All the bells, or having 802.11k/r/v on.

Now we’ll turn on 802.11r and do the same thing as we did outline in this post. Our test SSID has 802.11k/r/v enabled, and I instantly noticed with 11r enabled how quickly my client switched from one AP to another. I noticed this when I was walking away from Access Point c4 and where I rejoined AP 23. As I walked away from AP 23, I joined c4 in roughly the same spot as yesterday. However, when I walked back towards AP 23, I joined closer to the AP vs. when I walked past the AP. 

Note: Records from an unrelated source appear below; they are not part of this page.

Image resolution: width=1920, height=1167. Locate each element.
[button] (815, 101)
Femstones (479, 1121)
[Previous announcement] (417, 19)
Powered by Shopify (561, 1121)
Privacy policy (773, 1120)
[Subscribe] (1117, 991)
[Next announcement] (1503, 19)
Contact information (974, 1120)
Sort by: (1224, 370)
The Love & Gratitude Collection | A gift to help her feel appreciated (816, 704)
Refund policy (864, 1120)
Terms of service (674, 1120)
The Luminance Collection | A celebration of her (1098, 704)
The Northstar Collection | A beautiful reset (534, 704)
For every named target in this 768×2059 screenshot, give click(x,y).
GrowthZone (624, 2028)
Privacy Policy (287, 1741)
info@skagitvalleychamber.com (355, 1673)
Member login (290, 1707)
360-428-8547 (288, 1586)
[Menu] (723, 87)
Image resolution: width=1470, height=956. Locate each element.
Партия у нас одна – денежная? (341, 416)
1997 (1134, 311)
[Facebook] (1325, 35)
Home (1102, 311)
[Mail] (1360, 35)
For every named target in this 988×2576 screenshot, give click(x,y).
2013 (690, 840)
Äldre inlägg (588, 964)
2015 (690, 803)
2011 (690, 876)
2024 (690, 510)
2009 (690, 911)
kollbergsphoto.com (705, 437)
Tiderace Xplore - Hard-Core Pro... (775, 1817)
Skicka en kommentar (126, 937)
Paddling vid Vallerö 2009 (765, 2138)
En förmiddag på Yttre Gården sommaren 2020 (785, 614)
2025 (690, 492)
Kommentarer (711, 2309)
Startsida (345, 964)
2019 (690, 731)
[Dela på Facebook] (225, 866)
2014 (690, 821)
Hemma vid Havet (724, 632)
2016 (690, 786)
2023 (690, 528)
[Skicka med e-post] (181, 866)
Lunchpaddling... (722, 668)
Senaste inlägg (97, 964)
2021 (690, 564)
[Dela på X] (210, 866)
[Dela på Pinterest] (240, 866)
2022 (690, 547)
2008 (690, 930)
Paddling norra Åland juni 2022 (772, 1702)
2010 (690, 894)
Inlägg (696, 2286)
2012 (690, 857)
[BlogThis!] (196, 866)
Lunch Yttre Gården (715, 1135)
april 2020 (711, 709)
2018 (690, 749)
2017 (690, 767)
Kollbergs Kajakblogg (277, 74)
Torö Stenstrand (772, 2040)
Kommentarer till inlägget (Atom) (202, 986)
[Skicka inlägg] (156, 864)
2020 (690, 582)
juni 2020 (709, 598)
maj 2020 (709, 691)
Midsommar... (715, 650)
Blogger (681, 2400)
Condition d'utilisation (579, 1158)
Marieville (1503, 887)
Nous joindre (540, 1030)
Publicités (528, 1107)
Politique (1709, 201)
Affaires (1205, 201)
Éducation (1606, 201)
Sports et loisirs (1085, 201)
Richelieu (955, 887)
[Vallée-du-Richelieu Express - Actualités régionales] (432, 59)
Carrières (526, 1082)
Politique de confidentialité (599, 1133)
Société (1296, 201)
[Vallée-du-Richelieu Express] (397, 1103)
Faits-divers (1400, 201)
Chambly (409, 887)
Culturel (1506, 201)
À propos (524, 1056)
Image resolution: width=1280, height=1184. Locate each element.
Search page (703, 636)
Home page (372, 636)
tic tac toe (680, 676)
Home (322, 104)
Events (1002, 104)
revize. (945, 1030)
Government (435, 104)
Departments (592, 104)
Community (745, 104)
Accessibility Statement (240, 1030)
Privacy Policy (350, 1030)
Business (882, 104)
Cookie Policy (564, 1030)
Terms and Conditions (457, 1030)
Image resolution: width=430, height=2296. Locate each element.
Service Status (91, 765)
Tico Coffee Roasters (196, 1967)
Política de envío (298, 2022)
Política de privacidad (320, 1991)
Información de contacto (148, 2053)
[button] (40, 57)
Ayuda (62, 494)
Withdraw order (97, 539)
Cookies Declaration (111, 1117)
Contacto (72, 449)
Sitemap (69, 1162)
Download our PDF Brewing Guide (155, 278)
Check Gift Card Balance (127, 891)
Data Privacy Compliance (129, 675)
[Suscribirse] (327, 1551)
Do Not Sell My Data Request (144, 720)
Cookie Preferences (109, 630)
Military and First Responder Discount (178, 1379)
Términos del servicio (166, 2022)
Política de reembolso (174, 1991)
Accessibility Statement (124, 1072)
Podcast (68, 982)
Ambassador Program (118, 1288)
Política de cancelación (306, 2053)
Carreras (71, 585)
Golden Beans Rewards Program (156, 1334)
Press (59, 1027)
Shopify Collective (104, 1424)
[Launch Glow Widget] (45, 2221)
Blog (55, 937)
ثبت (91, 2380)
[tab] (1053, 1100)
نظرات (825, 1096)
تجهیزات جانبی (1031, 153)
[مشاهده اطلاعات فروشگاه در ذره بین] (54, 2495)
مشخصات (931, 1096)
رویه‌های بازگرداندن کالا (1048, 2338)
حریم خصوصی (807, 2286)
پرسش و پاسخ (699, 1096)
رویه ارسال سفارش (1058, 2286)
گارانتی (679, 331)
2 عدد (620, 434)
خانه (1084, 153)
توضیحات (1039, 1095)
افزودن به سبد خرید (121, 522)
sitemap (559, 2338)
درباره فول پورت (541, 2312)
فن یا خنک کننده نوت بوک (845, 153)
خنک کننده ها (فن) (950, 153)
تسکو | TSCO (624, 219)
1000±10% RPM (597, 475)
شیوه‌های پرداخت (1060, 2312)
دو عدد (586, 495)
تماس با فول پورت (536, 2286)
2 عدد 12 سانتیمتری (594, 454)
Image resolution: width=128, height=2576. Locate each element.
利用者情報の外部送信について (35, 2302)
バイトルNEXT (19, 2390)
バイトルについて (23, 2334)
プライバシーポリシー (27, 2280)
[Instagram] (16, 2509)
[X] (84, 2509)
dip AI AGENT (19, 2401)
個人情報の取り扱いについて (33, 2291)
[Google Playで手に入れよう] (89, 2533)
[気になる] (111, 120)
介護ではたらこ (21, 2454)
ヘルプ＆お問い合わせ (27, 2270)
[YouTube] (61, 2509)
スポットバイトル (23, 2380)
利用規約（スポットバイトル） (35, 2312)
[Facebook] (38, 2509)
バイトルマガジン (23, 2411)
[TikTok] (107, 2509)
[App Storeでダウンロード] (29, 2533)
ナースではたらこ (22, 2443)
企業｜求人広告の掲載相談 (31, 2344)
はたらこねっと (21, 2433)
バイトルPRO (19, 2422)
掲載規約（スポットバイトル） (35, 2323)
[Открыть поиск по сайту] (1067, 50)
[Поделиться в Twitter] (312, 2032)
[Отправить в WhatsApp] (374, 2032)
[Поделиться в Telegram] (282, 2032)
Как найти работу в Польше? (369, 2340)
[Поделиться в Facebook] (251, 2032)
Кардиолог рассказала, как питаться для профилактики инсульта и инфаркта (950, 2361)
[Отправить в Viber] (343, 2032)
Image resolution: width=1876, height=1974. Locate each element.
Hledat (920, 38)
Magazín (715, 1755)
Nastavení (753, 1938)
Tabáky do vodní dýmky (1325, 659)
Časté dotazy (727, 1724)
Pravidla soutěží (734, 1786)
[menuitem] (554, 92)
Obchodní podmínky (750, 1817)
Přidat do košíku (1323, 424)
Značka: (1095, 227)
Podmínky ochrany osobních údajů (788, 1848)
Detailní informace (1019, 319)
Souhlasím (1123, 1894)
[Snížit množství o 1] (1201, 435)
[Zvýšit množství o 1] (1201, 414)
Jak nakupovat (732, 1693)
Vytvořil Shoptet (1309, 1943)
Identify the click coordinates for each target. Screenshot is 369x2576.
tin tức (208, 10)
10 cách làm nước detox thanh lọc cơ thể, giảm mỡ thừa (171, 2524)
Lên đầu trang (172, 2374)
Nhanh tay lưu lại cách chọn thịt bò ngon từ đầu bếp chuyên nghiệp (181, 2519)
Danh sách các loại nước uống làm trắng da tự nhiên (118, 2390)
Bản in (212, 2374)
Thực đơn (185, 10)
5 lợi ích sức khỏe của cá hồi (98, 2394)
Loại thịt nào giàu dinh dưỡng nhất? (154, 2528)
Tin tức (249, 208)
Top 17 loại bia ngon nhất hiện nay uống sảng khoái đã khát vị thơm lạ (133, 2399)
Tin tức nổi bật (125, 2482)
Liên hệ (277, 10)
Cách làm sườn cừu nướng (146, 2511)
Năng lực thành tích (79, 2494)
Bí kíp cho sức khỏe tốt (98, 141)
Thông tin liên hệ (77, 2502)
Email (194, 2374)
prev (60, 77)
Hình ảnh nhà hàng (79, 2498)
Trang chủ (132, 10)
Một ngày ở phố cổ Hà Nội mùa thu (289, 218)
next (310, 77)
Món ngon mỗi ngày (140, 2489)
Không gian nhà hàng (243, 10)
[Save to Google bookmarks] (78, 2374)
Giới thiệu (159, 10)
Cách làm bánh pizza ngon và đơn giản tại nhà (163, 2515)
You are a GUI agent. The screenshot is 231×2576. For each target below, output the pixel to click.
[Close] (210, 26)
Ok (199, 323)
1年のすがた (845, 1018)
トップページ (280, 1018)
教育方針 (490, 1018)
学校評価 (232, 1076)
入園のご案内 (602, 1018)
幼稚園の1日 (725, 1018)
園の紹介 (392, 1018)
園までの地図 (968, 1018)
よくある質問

So here we see a little section of my office, I started in the back(the top of the image) and walked towards AP c4, which is on the bottom of the image. The little red “X” marks the AP locations, 23 at the top and c4 at the bottom. As I walked towards c4, the green X marks when I saw my device change. I then waited about three seconds; then I walked back to AP 23. The blue X is where I saw the client change to AP 23.

Now, if we look at the join locations with when 11r disabled, we’ll see something different.

I joined AP c4 in roughly the same spot, but when I walked back to AP 23, I didn’t rejoin until almost the same spot as where I started.

It shows that over two days, my device would join AP c4 in roughly the same spot. However, AP 23 acted differently. Reasons could be my device went to sleep, and I didn’t notice as I walked back around AP 23, which would cause it to join at a later physical spot.

Or, maybe the device did roam correctly, but thought it needed to stay on AP c4 longer, the sticky client scenario — remember client devices ultimately make the roaming decision, not the Access Points.